Oui, c’est de là où je viens, je viens des concerts. Je serais trop mauvais à faire un DJ Set. Il faut savoir dans quoi on est bon et clairement, le Djing ce n’est pas du tout ma culture. Pour moi, ça reste un concert, j’ai juste des machines différentes qu’un concert classique, mais ça reste un concert avant tout.
Comment êtes-vous passé du saxophone à la musique électronique ?
C’était par envie de composer. Je jouais dans différents groupes, au saxophone. Je connaissais très peu la musique électronique, ce n’était pas mon milieu. Je vivais dans une petite ville où ce n’était pas vraiment la culture. Je trouvais excitant de raconter une histoire à travers une chanson, un morceau. La musique électronique m’a permis ça, de faire un morceau du début jusqu’à la fin, seul. Je me suis plongé dans les tutos, j’ai commencé à apprendre.

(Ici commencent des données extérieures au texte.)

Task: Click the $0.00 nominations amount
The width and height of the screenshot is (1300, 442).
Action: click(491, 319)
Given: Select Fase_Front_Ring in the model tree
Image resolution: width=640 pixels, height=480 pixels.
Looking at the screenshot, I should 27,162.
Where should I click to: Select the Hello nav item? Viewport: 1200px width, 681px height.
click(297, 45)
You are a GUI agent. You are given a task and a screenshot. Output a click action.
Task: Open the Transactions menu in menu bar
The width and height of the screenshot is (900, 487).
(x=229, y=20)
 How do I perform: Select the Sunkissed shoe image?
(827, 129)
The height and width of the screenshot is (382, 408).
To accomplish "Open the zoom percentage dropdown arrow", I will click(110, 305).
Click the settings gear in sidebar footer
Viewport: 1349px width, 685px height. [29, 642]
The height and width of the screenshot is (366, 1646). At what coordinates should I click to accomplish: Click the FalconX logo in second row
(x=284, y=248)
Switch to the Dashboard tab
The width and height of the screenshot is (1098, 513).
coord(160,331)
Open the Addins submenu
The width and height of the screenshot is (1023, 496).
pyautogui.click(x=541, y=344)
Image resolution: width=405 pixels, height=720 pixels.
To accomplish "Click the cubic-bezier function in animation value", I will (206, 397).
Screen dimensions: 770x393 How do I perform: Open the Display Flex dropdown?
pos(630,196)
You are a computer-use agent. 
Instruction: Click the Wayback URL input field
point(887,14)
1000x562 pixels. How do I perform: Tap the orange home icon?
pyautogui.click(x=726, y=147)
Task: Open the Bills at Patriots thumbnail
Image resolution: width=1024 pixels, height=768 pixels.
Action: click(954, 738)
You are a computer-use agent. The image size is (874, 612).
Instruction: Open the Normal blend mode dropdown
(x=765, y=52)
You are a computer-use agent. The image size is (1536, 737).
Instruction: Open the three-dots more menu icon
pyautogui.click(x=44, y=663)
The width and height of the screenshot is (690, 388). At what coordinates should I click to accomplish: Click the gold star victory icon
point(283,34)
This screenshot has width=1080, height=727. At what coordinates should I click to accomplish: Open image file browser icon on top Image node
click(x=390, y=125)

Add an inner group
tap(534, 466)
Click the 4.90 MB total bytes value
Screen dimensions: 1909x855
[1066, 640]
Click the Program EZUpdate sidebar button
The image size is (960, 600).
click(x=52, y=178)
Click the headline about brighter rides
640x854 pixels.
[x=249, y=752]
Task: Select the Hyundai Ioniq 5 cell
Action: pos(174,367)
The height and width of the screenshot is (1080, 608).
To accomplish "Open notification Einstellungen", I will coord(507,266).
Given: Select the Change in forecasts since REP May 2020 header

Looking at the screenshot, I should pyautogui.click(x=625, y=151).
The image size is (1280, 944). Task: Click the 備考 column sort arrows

Vous êtes donc un soliste, un loup solitaire tout en créant au contact des gens, comme votre projet transsibérien. Comment jonglez-vous entre le besoin d’être seul et le besoin d’être entouré ?
Pour faire de la musique, j’ai besoin d’être seul, dans le train, c’était parfait parce que j’étais dans ma cabine avec le paysage qui défile et il y a un côté bulle qui est génial. Et de temps en temps, j’ai besoin des gens, de leur contact, d’être inspiré. J’aime les collaborations spontanées, pas forcément logiques. Quand c’est trop calculé, ça ne fonctionne pas. Donc j’alterne avec les deux côtés : m’inspirer des gens, puiser dans la rencontre pour avoir quelque chose à raconter. Dans un deuxième temps, j’aime m’isoler pour mieux créer.
Thylacine, c’est la notion de rareté ou la nostalgie d’antan ?
J’avais vraiment besoin de trouver un nom qui ait un sens, qui ait une histoire. J’étais étudiant en biologie à l’époque et je suis tombé sur ce mot. Je l’ai adoré, je l’ai trouvé particulier. Vu que l’animal n’existait plus, ça m’intéressait de lui donner un autre sens, une autre vie qui n’a rien à voir, un sens musical.
Biologie, mais aussi des études aux Beaux Arts, tout en étant saxophoniste. Comment ce côté pluridisciplinaire se manifeste-t-il dans votre projet musical ?
Le but, c’était de mêler plein de choses, le but n’était pas de faire un projet 100% musical. Le centre est musical, mais il y avait une volonté de travailler le graphisme, un projet image et son en même temps sur les concerts, les clips, les pochettes d’albums. De me faire plaisir. Tous ces dialogues entre image et musique me fascinent. C’est lié. Quand je crée de la musique, j’ai l’image en tête ou une image peut inspirer une musique. Cela dépend.
Est-ce qu’il y a des projets non musicaux qui se profilent à l’horizon ?
Oui ! Pour l’instant, ils sont toujours en parallèle avec la musique, et au projet musical. C’est possible que, dans 5 ans, la musique ne soit plus centrale. Même si cela reste la façon pour moi la plus évidente de m’exprimer. Mais j’aime m’exprimer différemment…Donc oui, sûrement ! (Rires).